* _TO DO_
Can you copy out all of the records below line for line, without changing, adding, or dropping anything?

* START *

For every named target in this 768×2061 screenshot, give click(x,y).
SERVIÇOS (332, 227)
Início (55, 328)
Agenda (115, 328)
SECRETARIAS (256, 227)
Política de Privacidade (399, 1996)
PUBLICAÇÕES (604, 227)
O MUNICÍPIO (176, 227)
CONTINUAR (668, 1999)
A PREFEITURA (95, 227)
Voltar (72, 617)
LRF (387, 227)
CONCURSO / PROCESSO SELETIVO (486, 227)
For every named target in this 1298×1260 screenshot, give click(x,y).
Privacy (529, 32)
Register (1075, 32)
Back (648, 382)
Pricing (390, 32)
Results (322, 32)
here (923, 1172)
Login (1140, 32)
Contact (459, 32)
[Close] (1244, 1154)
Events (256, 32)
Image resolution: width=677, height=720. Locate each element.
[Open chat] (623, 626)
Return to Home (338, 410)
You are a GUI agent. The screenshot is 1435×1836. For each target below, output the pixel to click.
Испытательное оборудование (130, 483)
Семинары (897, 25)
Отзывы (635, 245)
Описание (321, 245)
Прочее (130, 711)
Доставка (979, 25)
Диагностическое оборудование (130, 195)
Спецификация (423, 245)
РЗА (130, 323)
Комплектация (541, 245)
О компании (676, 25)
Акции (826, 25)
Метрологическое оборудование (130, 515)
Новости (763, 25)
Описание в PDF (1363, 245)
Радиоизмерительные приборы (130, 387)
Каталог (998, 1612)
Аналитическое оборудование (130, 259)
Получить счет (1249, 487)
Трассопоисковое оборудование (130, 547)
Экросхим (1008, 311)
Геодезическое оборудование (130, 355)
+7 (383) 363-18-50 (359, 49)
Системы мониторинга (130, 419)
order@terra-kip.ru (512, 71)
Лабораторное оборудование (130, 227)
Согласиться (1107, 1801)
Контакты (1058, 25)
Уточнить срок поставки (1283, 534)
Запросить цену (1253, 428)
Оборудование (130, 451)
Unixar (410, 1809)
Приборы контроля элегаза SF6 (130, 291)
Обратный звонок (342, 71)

* END *

* _SOLUTION FOR THIS TASK_
For every named target in this 768×2061 screenshot, give click(x,y).
SERVIÇOS (332, 227)
Início (55, 328)
Agenda (115, 328)
SECRETARIAS (256, 227)
Política de Privacidade (399, 1996)
PUBLICAÇÕES (604, 227)
O MUNICÍPIO (176, 227)
CONTINUAR (668, 1999)
A PREFEITURA (95, 227)
Voltar (72, 617)
LRF (387, 227)
CONCURSO / PROCESSO SELETIVO (486, 227)
For every named target in this 1298×1260 screenshot, give click(x,y).
Privacy (529, 32)
Register (1075, 32)
Back (648, 382)
Pricing (390, 32)
Results (322, 32)
here (923, 1172)
Login (1140, 32)
Contact (459, 32)
[Close] (1244, 1154)
Events (256, 32)
Image resolution: width=677, height=720. Locate each element.
[Open chat] (623, 626)
Return to Home (338, 410)
You are a GUI agent. The screenshot is 1435×1836. For each target below, output the pixel to click.
Испытательное оборудование (130, 483)
Семинары (897, 25)
Отзывы (635, 245)
Описание (321, 245)
Прочее (130, 711)
Доставка (979, 25)
Диагностическое оборудование (130, 195)
Спецификация (423, 245)
РЗА (130, 323)
Комплектация (541, 245)
О компании (676, 25)
Акции (826, 25)
Метрологическое оборудование (130, 515)
Новости (763, 25)
Описание в PDF (1363, 245)
Радиоизмерительные приборы (130, 387)
Каталог (998, 1612)
Аналитическое оборудование (130, 259)
Получить счет (1249, 487)
Трассопоисковое оборудование (130, 547)
Экросхим (1008, 311)
Геодезическое оборудование (130, 355)
+7 (383) 363-18-50 (359, 49)
Системы мониторинга (130, 419)
order@terra-kip.ru (512, 71)
Лабораторное оборудование (130, 227)
Согласиться (1107, 1801)
Контакты (1058, 25)
Уточнить срок поставки (1283, 534)
Запросить цену (1253, 428)
Оборудование (130, 451)
Unixar (410, 1809)
Приборы контроля элегаза SF6 (130, 291)
Обратный звонок (342, 71)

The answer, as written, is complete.